Please return all of the records below unchanged, line for line and in the same order.

Start Record extracts

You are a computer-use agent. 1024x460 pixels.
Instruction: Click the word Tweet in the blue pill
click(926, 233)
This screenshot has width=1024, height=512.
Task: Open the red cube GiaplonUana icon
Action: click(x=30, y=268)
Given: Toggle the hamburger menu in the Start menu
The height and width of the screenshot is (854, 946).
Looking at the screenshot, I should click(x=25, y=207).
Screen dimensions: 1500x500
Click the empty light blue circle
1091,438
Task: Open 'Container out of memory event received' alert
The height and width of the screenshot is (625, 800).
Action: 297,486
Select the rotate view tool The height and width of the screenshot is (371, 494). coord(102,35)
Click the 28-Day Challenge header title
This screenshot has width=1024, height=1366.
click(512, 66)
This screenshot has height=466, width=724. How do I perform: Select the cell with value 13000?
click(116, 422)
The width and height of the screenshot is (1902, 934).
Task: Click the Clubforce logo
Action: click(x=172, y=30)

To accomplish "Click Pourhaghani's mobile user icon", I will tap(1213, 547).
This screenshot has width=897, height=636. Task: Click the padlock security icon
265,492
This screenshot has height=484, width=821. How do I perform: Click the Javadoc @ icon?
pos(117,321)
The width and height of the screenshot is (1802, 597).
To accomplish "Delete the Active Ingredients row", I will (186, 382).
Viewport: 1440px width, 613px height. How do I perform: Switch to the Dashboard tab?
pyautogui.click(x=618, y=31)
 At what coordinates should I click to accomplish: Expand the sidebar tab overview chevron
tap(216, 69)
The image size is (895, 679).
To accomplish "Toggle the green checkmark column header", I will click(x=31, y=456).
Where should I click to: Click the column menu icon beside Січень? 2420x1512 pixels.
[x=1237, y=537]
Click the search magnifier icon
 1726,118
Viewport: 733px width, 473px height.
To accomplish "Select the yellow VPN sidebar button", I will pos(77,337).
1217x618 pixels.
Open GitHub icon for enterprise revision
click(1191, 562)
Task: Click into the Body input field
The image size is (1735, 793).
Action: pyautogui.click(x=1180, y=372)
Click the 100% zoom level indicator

End Record extracts

- _Solution for this exercise_:
You are a computer-use agent. 1024x460 pixels.
Instruction: Click the word Tweet in the blue pill
click(926, 233)
This screenshot has width=1024, height=512.
Task: Open the red cube GiaplonUana icon
Action: click(x=30, y=268)
Given: Toggle the hamburger menu in the Start menu
The height and width of the screenshot is (854, 946).
Looking at the screenshot, I should click(x=25, y=207).
Screen dimensions: 1500x500
Click the empty light blue circle
1091,438
Task: Open 'Container out of memory event received' alert
The height and width of the screenshot is (625, 800).
Action: 297,486
Select the rotate view tool The height and width of the screenshot is (371, 494). coord(102,35)
Click the 28-Day Challenge header title
This screenshot has width=1024, height=1366.
click(512, 66)
This screenshot has height=466, width=724. How do I perform: Select the cell with value 13000?
click(116, 422)
The width and height of the screenshot is (1902, 934).
Task: Click the Clubforce logo
Action: click(x=172, y=30)

To accomplish "Click Pourhaghani's mobile user icon", I will tap(1213, 547).
This screenshot has width=897, height=636. Task: Click the padlock security icon
265,492
This screenshot has height=484, width=821. How do I perform: Click the Javadoc @ icon?
pos(117,321)
The width and height of the screenshot is (1802, 597).
To accomplish "Delete the Active Ingredients row", I will (186, 382).
Viewport: 1440px width, 613px height. How do I perform: Switch to the Dashboard tab?
pyautogui.click(x=618, y=31)
 At what coordinates should I click to accomplish: Expand the sidebar tab overview chevron
tap(216, 69)
The image size is (895, 679).
To accomplish "Toggle the green checkmark column header", I will click(x=31, y=456).
Where should I click to: Click the column menu icon beside Січень? 2420x1512 pixels.
[x=1237, y=537]
Click the search magnifier icon
 1726,118
Viewport: 733px width, 473px height.
To accomplish "Select the yellow VPN sidebar button", I will pos(77,337).
1217x618 pixels.
Open GitHub icon for enterprise revision
click(1191, 562)
Task: Click into the Body input field
The image size is (1735, 793).
Action: pyautogui.click(x=1180, y=372)
Click the 100% zoom level indicator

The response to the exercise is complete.